Race is part of the mix. There are still too many who cannot see beyond James’s physicality, his uncommon blend of size and strength and speed. Still too many who see him without nuance, first and foremost as a body. A Black body.
That allows the easy dismissal of the dedication he has always put into staying in shape — and the disregard of his sheer intelligence. James is said to possess a photographic memory. He can recall plays that occurred years ago with little trouble, and he has forged a remarkable and successful business and entertainment company, not to mention a school in his hometown Akron, Ohio. To watch him is to watch an athlete attuned to the flow, feel and probability of every move and every moment. John Coltrane meets Albert Einstein meets a point guard in a power forward’s body.

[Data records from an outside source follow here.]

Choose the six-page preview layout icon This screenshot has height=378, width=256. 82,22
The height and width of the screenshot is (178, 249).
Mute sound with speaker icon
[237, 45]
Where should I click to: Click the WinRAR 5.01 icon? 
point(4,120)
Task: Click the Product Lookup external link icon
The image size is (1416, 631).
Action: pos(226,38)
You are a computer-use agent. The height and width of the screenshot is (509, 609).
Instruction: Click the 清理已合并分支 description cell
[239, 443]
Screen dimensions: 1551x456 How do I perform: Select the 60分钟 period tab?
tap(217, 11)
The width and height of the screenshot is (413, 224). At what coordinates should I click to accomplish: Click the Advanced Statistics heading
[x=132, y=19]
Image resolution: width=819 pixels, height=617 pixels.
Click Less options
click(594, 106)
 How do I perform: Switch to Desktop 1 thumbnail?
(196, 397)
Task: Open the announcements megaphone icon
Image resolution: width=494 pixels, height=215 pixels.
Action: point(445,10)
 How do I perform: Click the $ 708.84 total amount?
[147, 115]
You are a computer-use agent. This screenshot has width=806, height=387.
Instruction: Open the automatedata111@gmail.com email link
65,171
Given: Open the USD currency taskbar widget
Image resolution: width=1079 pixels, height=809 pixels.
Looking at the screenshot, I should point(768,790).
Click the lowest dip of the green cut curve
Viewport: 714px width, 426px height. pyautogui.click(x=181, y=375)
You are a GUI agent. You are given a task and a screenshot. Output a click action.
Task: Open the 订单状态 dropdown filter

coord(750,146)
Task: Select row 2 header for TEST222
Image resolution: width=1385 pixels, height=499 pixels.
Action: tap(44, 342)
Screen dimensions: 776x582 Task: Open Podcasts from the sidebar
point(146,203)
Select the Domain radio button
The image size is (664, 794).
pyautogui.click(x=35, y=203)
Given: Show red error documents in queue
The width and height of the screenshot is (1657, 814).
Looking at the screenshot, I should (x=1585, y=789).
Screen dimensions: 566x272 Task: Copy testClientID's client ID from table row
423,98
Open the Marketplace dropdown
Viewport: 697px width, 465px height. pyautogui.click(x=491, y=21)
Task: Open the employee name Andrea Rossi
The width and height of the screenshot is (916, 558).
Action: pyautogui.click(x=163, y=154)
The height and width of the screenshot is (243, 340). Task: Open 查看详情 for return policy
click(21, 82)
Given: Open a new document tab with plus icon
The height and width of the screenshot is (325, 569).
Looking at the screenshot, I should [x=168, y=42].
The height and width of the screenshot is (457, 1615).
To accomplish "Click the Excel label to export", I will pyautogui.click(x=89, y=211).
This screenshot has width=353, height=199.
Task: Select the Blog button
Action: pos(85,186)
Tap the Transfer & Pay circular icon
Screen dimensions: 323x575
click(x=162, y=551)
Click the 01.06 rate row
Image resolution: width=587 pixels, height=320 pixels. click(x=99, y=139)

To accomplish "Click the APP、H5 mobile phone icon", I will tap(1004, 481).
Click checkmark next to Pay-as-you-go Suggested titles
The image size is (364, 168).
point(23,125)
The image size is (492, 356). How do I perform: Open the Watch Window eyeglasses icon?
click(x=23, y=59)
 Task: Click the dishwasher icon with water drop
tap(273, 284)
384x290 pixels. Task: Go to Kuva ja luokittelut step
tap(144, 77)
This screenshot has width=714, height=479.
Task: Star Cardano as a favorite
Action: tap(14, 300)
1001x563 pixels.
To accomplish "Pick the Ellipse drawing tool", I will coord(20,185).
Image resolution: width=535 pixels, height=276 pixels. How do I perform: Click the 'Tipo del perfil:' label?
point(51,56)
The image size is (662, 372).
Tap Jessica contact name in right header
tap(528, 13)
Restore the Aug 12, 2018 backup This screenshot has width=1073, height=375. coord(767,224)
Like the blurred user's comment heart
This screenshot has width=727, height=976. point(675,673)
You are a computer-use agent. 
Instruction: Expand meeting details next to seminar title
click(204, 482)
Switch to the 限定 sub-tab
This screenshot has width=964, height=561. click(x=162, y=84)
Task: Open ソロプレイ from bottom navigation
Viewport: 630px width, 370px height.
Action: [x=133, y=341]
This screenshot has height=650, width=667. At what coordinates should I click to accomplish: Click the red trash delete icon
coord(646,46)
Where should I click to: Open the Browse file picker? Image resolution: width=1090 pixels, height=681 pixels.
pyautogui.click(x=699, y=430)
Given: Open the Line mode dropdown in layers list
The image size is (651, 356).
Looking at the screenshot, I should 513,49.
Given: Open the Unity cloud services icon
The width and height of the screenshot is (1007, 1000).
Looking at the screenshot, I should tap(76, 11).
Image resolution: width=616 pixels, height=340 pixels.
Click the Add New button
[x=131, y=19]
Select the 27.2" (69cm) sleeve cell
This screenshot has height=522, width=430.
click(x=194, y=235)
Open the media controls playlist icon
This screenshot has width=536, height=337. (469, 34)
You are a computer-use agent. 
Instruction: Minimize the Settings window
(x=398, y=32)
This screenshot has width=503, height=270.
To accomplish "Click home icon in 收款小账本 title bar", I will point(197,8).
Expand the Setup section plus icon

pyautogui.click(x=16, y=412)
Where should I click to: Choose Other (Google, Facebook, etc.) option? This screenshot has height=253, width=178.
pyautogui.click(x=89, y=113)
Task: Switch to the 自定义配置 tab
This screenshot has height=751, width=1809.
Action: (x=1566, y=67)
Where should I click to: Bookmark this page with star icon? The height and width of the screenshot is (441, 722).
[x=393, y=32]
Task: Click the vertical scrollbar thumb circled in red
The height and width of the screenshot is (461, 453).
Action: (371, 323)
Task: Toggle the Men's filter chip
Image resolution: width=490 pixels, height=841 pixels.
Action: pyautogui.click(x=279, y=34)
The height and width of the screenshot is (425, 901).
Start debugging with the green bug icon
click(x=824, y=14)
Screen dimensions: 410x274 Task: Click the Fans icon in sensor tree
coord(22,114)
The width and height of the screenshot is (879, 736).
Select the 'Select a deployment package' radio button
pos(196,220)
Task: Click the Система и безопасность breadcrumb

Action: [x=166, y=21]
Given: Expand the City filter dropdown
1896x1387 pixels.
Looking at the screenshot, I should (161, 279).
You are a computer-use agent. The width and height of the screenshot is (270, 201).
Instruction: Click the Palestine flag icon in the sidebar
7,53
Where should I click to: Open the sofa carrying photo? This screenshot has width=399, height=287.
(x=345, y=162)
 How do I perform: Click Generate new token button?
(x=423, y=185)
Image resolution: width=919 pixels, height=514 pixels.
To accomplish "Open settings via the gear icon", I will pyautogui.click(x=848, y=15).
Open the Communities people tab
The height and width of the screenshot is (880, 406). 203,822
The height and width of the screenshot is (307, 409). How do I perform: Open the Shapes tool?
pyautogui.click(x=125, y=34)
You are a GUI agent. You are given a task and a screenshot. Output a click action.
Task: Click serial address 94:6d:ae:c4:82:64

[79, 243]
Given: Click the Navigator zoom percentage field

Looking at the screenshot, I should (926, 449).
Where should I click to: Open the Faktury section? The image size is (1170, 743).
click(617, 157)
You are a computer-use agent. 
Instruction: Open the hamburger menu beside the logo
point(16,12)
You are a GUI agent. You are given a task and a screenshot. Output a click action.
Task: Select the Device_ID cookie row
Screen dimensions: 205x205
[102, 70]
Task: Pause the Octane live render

The genius of James, the beauty of his game and the joy he exudes playing it, has shown itself in vivid Technicolor during this playoff run. The blocks, dunks, spinning pirouettes and sprinting fast breaks. The tips, screens, fall-aways and sudden passes that cut across the court as if rocketing along on a zip-line.
Consider the span of his 17 N.B.A. seasons. Think of 2010. That’s the year of “The Decision,” James’s nationally televised announcement that he was leaving Cleveland for a Miami team stocked with All-Stars. Remember how he was scorned and vilified? How a single line from that pronouncement — “taking my talents to South Beach” — became a punchline, code for narcissism and disloyalty?
But James was actually coming into his own. He was tapping into a longing that is at once universal and felt at a particular, bone-deep level in Black America: the longing to break bonds, the urge for freedom of movement, the need for self-determination and control.
The reverberating power of that decision gets lost in the haze of memory. Remember that among the players to whom he is most often compared, no one had made such a move in the prime of his career. Not Magic. Not Kobe. Not Michael Jordan.